The final confrontation between The Defenders and The Hand concludes fairly early in the last episode, with the remaining time focusing on Matt’s death, only to show at the very end that he is alive. Why did you choose to spend so much time on how his death affected the other characters, just to show that he’s alive in the end?
Ramirez: We had so many scenes where we needed to send people back out onto their own. We needed a Karen/Foggy scene, the aftermath of what that means. We needed the kind of post-building-comes-down scene between Colleen and Misty. We needed the post-everything scene between Luke and Jessica. And it really felt like, “Hey, wait, we've got a lot of ground to cover.”

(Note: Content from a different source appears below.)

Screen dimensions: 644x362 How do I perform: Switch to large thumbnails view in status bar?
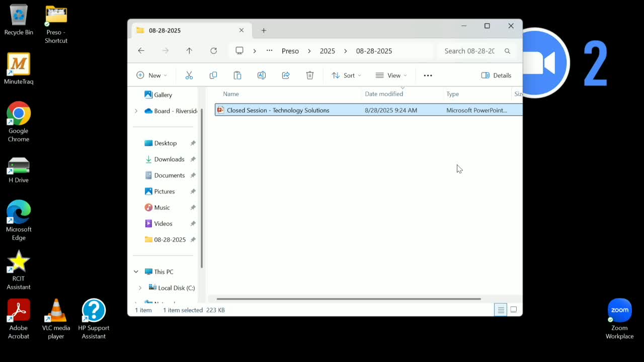point(513,310)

We could either build up story early on and make the climax in the episode happen at the 15-minute mark, then rush the building, or could get the climax of the eight-hour season done, then go back into these two-on-two scenes, which, to me, are just as important, if not more important, than the fight scenes.
For me, one of the emotional climaxes of the show is from Jessica's perspective. She had two really big moments. One, when she comes in at the end of Episode 4 and she just says, "Fuck it, I'm working with you guys." And the other one is at the very, very end, where she sits and has a drink with Luke. They just kind of have this open exchange, this very mature exchange about their romantic past. Yeah, the climax comes a little early in that episode, but there were just so many things that I didn't want to shortchange.
Hopefully the audience will understand what we're doing. We just didn't want to rush anything. The other thing we wanted to be able to do was make sure we're sending everyone off into their own individual shows and send them off in a way that one can go watch Jessica Jones Season 2, Luke Cage Season 2 or now, Iron Fist Season 2, or Daredevil Season 3.